- [CHECK YOUR UNDERSTANDING]:
a) In the hockey playoff report, how many shots did the Flyers record in the second period?
b) Continue the hockey playoff report about the Flyers and Devils from the point where it stops.

- [DOCUMENT SEGMENT]:
The Flyers will have to wait to find out who they will play in the second round. The most likely opponent for the No. 7 seed is Presidents' Trophy-winning Washington, which leads 3-1 against Montreal.
Philadelphia did its damage despite a relatively low shot total on Martin Brodeur. Giroux, who also assisted on Briere's second of the series, scored his two goals in the second when the Flyers recorded only four shots. They were outshot 18-14 through 40 minutes, yet led 3-0.
The Devils face a disappointing end to a season that showed promise. New Jersey won the Atlantic Division title for the ninth time, reached 100 points for the 12th time in 15 seasons, and qualified for the playoffs for the 13th straight season.
But they are left with a third straight first-round ouster, despite earning the No. 2 seed in the East and finishing 15 points ahead of the Flyers.
"I just don't believe it," Brodeur said. "It's tough to digest. We had a hell of a team here. For whatever reason, we never got to the level we needed to play at in the playoffs. There were more expectations from our club than to fold in five games.
"This is three years in a row we accomplished nothing."
The Devils were booed in the second and third periods and heard chants of "Let's Go Flyers" echo through their building. New Jersey hasn't made it out of the first round since moving from the Meadowlands to the new Prudential Center in 2007. The Devils are 3-7 in postseason home games following the team's relocation to Newark.
"We've put together some pretty good regular seasons to give ourselves these opportunities," Devils captain Jamie Langenbrunner said. "The last few years we [gave] away those opportunities in the first round where we had chances with good teams."
Philadelphia didn't gain its postseason spot until a shootout victory over the New York Rangers on the final day.

- [SUPPLIED INFORMATION]:
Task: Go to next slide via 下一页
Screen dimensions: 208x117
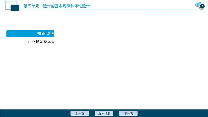Action: tap(128, 113)
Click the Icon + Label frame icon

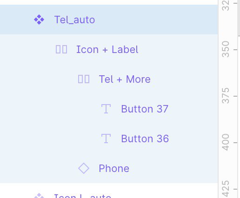61,49
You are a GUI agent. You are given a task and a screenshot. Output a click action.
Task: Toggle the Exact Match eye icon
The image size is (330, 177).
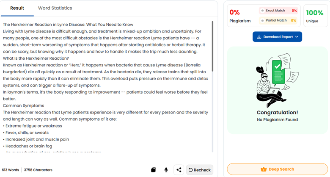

- [EXERCISE RESULTS]:
a) Four.

b)
The Flyers won the series opener in New Jersey before dropping Game 2. The Flyers took control on home ice when Daniel Carcillo scored the winning goal in overtime, and then put the Devils on the brink of elimination with a 4-1 victory in Game 4 on Tuesday.
Boucher kept the Flyers in the game as he protected a 1-0 lead with a series of spectacular saves against the hard-charging Devils in the first period.
Ilya Kovalchuk, who confidently predicted a Devils victory, tested Boucher in the opening minute with a hard drive that bounced into the slot off the goalie's pad. Zach Parise whiffed as he attempted a shot off the rebound.
"It's embarrassing," said Kovalchuk, acquired in a midseason trade from Atlanta. "We've got a great team but they just outplayed us, totally. They were missing a couple of guys but were still able to do it. We did not deserve to win."
Boucher heard the first chants of "Boosh" from the partisan Flyers fans, who made the short trip up the New Jersey Turnpike, just after the 10-minute mark following a stop against Martin. Late in the period, Boucher turned aside a dangerous one-timer by David Clarkson and then denied Parise on a partial short-handed breakaway.
While the Devils failed to capitalize on numerous power plays -- some they cut short by taking their own penalties -- Philadelphia made the most of theirs, going 2 for 6 with the advantage.
Giroux made it 2-0 with 8:12 in the second with a drive that bounced in and out of the net in a flash. The goal was confirmed by video replay. He added his second of the night and fourth of the series 1:59 later during a power play off a pass in front by Scott Hartnell.
New Jersey produced three goals during the two games at Philadelphia, all on the power play, but went 0 for 8 in Game 5. The Devils didn't record an even-strength goal in the final three contests.
- The Flyers are 18-2 in series they have led 3-1.
- LW Ville Leino and RW David Laliberte played in the series for the first time for the Flyers in place of Carter and Gagne. Carter is expected to miss the rest of the season. Gagne might return in three weeks.
- Four Devils, including Brodeur, remain from the 2000 Devils team.